2nd Friday of every month from 2:30-4:00 pm
4400 East-West Highway
Bethesda, MD 20814
This Study Group will include reading and discussing articles and texts that focus on the role that cultural and societal factors play in our deepening understanding of individual psychological functioning, interpersonal relationships, and psychopathology. Such factors as race, ethnicity, class, and gender have been underemphasized, or entirely overlooked, in psychoanalytically oriented research, theory, and practice. Our meetings will involve discussions of seminal readings that explore these topics and their connections to our clinical work.
Members who attend this study group will be able to:
- Describe the historical attitude that psychoanalytic and psychodynamic theorists have taken to matters related to socio-political context and identities.
- Identify three shifts in invigorating psychoanalysis advocated by Layton.
- Define Normative Unconscious Processes.
- Explicate the role of binary identity structures and in splitting in attaining a “proper” identity, according to Layton.
- Explain Layton’s conception of social psychoanalysis.
- According to Layton, discuss the value of a social psychoanalysis to understanding an individual.
- Identify three differences between American and European psychoanalytic traditions, according to Layton.
- Describe the American Dream Syndrome.
- According to the Frankfurt School, explain the relationship between capitalism and narcissistic personality disorder.
- Explain how dialogue, as articulated by Cushman, expands our understanding of empathy in clinical work.
- Discuss how certain enactments between therapist and patient perpetuate societal norms and provide information regarding unconscious conflicts.
- Explain how an individual’s apparent separation and autonomy can be a veiled form of submission to parental needs.

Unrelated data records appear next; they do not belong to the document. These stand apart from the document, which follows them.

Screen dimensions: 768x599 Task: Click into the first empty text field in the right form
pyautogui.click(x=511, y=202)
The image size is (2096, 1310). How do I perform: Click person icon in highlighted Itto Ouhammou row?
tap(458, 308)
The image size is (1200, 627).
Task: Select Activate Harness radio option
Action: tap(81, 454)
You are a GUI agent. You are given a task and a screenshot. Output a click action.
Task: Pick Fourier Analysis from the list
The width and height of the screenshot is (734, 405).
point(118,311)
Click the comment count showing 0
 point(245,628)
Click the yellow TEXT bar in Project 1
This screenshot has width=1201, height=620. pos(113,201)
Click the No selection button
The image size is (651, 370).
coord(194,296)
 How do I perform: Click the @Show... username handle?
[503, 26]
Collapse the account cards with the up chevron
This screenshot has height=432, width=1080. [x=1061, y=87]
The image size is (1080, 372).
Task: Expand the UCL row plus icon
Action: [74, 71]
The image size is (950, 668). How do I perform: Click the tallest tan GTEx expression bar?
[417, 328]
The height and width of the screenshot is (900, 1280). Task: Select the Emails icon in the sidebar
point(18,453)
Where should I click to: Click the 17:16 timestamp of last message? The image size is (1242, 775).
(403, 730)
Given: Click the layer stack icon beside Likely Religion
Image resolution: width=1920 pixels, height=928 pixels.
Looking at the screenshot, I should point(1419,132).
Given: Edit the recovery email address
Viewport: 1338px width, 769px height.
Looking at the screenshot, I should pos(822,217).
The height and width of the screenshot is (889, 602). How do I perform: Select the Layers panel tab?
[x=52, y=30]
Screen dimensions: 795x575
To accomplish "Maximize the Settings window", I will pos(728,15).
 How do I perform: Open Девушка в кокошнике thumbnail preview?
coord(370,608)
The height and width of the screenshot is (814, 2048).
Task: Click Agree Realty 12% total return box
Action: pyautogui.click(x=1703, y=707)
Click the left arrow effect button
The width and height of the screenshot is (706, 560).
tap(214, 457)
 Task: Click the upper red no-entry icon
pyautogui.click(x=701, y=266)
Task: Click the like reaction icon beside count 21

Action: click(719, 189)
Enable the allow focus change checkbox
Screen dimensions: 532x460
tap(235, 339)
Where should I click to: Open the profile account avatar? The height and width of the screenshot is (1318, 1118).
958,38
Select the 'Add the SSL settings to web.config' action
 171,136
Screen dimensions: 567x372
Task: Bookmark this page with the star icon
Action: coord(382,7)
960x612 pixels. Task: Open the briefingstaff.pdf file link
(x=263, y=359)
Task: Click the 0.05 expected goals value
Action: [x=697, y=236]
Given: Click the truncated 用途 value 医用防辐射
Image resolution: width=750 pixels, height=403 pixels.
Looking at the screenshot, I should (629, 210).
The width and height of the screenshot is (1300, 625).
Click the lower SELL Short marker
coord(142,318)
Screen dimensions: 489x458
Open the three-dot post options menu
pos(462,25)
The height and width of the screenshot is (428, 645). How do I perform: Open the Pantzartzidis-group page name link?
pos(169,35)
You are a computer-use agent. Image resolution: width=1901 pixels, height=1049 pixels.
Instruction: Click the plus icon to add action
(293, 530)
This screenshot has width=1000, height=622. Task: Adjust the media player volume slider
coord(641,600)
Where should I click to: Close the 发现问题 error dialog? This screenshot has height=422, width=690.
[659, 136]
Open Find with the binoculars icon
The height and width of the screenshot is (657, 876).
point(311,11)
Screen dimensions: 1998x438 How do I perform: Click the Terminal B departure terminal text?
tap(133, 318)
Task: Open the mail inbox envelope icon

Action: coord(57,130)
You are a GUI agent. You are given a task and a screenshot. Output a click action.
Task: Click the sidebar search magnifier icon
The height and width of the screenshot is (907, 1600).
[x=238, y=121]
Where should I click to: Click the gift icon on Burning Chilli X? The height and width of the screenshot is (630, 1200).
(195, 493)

- Explain how an individual’s history of treatment as subject vs. object determines their quality of subjectivity.
- Discuss the importance of societal power differentials and norms in the development of divided subjectivity.
- Discuss how the concepts of collective identifications and power differential expand the therapeutic impact of relational practice.
- Describe how sociology and psychology have become intertwined in the ongoing development of relational theory.
- Identify the three theories Layton discusses about the relationships between human needs and modernization in the Western world.
- Describe how 20th century psychological theories have tended to ascribe problems to the individual rather than the social conditions that create them.
- Explain how ‘culture work’ helps reproduce social norms.
- Discuss the importance of therapists exploring deeply their unconscious multiple identifications.
- Discuss Layton’s view that contemporary psychoanalytic theory ‘erases bisexuality as a sexuality’ and assumes heterosexuality as the norm.
- Explain how associating modes of relating with male or female leads to gender inequality.
- Define ‘defensive autonomy’ and explain the socio-historical trends that brought it forth.
- In Layton’s clinical example, discuss how the family of the female client mediated a sexist culture that fostered her defensive autonomy.